US is now well established as a diagnostic tool in CTS. There are many advantages to US, including that it is readily available, non-invasive, has a shorter examination time and can be used to assess a number of parameters of the median nerve such as size, vascularity (using power Doppler) and mobility (using dynamic imaging). In addition, US provides information on anatomical variations of the median nerve and surrounding structures that may be a causative factor in CTS. On US imaging at the wrist, the median nerve is easily visualized in transverse view as hypoechoic nerve fibres with hyperechoic rims immediately superficial to the flexor tendons, with the hyperechoic FR overlying it within the carpal tunnel. Fig. 1 demonstrates the probe position for examination of the median nerve and US images of the median nerve in CTS.
(Enlarge Image)
Figure 1.
Images of probe position and US in carpal tunnel syndrome
(A) Demonstration of probe position on the antral wrist for examination of the median nerve. (B) View of carpal tunnel with surrounding structures. MN: median nerve; FCR: tendon of the flexor carpi radialis; Sc: scaphoid bone; UA: ulnar artery; Pi: pisiform bone. (C) Tracing method to measure cross-sectional area of enlarged median nerve measuring 18 mm in a male with CTS. (D) Longitudinal view of the median nerve showing enlargement as it enters the carpal tunnel in a female patient. CTS: carpal tunnel syndrome.

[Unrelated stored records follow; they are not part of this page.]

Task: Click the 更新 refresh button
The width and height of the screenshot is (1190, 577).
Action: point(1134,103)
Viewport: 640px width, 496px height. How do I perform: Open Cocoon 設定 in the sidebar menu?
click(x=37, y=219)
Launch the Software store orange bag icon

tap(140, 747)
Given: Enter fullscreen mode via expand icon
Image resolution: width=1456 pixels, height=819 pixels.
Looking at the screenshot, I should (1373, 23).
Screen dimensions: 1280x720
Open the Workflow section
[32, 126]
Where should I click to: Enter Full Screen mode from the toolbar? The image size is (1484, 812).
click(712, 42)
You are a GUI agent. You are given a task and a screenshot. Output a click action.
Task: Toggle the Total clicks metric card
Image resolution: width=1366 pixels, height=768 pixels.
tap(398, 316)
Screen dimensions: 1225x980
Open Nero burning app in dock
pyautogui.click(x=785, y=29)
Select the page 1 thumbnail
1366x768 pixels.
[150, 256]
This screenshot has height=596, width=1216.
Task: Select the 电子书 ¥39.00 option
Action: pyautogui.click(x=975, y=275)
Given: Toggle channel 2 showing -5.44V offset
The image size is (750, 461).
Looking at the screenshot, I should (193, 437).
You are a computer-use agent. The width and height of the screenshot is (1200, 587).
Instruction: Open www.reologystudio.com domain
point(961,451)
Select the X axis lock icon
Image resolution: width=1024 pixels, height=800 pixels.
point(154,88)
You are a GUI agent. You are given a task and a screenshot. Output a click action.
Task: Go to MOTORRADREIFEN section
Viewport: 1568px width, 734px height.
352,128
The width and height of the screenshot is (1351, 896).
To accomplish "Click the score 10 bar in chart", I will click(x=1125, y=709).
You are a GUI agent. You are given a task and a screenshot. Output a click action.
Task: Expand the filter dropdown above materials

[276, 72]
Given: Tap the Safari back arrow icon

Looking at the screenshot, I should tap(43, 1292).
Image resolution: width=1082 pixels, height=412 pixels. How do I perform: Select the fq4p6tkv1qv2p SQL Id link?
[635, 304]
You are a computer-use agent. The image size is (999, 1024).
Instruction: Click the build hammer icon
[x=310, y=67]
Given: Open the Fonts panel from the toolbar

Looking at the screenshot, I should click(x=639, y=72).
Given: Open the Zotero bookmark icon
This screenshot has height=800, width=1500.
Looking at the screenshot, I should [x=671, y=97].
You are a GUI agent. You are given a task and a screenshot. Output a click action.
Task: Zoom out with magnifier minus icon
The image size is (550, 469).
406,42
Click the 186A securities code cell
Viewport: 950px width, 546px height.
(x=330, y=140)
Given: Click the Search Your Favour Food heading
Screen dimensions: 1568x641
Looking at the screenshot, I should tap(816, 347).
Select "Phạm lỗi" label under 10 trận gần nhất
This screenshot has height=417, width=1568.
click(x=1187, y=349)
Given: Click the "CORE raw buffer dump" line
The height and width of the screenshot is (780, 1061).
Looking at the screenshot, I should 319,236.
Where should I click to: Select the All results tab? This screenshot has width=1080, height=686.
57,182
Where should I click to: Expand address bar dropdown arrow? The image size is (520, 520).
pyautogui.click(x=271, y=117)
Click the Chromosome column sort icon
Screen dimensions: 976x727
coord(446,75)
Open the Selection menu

A number of studies have examined the parameters of the median nerve that are most useful in diagnosing CTS. It has been shown that the cross-sectional area (CSA) of the median nerve is significantly greater in those with CTS compared with healthy controls. The CSA has also shown good concordance with NC studies for CTS severity when US cut-off points for CSA are used to discriminate between grades. In those with normal NC studies but a clinical picture of CTS, the CSA on US has been shown to be significantly larger than normal controls. Hypervascularity and hypoechogenicity of the nerve are also present in those with larger CSA, and the probability of having CTS has been stated to be 90% in those with normal EP studies and all three of these features present. Although it is recognized that the median nerve often becomes hypoechoic as it enlarges, the diagnostic accuracy of this remains uncertain. The thickness of the FR and the thenar muscles has also been shown to correlate with CTS diagnosed by EP studies, and these parameters can be used in combination to increase sensitivity and to assess patients with normal EP studies.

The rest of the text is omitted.